Cooperativas de crédito são alternativa viável?

Reportagem da Folha de S.Paulo mencionou que ministros do STF teriam sido orientados a abrir contas em cooperativas de crédito. Os especialistas ouvidos pelo InfoMoney consideram a medida limitada.
“Cooperativas são instituições financeiras equiparadas, reguladas pelo Banco Central.

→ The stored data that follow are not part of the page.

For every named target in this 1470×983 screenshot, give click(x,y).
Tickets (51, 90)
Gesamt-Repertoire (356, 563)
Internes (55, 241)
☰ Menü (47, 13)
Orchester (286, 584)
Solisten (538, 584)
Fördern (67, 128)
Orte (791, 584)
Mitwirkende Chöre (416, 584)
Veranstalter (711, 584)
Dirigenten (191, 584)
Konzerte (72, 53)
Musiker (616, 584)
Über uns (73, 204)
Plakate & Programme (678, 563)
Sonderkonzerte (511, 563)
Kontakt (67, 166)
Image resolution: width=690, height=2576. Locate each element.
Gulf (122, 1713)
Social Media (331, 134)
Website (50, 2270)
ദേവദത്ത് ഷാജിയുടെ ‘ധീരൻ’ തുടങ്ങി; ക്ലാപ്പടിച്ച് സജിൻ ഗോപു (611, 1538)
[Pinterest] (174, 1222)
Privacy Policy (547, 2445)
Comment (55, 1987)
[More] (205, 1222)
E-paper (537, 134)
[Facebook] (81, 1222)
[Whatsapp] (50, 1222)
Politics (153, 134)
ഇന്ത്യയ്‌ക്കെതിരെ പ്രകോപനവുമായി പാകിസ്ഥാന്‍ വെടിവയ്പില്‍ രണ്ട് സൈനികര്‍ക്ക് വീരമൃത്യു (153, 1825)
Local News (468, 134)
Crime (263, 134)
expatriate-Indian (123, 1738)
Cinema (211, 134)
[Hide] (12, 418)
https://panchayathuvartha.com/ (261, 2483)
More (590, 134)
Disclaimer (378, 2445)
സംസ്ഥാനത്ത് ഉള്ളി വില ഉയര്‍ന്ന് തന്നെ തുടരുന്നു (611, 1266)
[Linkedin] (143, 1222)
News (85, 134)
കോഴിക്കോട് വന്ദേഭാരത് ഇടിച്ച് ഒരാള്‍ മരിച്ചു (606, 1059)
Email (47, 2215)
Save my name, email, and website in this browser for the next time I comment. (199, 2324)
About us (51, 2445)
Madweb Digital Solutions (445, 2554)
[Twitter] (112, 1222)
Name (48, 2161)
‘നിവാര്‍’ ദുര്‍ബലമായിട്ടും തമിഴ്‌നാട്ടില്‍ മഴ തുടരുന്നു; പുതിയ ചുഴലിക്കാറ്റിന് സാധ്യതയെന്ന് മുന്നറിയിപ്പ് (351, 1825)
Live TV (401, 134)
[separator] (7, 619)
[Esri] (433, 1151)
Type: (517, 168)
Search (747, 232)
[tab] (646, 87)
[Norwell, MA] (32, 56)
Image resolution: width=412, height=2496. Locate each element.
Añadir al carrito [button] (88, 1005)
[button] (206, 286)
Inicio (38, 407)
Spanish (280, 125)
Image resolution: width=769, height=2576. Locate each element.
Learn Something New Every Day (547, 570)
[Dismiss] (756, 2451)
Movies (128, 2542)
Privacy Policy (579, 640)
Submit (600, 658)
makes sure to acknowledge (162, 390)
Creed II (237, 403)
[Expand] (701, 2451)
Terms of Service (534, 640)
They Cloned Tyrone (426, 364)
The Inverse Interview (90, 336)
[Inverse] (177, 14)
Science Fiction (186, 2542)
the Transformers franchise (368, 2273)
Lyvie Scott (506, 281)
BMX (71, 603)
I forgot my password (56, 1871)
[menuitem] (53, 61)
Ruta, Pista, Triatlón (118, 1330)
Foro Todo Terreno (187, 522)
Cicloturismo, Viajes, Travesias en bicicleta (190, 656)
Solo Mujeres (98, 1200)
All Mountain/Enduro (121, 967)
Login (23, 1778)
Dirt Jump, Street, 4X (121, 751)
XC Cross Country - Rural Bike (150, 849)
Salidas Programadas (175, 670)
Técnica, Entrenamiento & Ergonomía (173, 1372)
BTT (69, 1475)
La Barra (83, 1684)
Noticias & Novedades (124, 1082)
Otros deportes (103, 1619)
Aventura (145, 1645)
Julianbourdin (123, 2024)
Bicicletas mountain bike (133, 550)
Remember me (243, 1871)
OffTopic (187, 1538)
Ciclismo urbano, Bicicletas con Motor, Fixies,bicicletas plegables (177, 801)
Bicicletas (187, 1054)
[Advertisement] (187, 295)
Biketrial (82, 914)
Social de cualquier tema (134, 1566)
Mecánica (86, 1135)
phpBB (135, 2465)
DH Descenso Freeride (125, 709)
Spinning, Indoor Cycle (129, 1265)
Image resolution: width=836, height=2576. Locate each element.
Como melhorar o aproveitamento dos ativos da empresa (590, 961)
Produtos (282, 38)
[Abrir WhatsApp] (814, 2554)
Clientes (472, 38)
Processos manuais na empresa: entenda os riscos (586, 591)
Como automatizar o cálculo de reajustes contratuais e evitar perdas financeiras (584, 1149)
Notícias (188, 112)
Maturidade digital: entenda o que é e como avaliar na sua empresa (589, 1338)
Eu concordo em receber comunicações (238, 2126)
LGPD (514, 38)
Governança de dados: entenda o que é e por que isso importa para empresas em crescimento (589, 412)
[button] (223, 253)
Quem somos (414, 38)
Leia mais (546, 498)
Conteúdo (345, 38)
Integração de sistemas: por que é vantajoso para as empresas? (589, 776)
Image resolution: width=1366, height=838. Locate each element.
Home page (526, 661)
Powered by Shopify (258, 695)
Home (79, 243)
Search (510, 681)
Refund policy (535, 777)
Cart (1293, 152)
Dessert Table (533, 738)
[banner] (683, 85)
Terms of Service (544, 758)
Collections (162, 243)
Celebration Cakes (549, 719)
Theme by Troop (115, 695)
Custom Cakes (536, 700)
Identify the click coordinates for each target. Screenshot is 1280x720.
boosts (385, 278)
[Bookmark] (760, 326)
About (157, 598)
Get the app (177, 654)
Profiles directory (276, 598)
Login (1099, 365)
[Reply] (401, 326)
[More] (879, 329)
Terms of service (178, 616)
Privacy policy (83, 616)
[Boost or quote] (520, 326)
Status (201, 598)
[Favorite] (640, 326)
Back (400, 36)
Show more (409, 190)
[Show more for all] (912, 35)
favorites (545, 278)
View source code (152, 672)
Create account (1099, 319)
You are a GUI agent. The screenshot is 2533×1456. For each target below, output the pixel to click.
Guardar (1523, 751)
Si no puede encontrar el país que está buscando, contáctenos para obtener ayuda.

Se o BC receber ofício da OFAC, pode aplicar a mesma restrição. Não há blindagem técnica”, avalia José Andrés, da FGV.

Além disso, como explicou Friggi, qualquer operação que envolva câmbio ou infraestrutura de cartões internacionais ainda pode esbarrar em jurisdição americana.

Quais os riscos de desobedecer cada lado?

O único banco a se pronunciar oficialmente sobre o caso foi o Bando do Brasil, que é por onde os ministros do STF recebem salário. “Com mais de 80 anos de atuação no exterior, a instituição acumula sólida experiência em relações internacionais e está preparada para lidar com temas complexos e sensíveis que envolvem regulamentações globais”, afirmou o BB em nota.

Qual é o histórico de punições a bancos que descumpriram sanções dos EUA?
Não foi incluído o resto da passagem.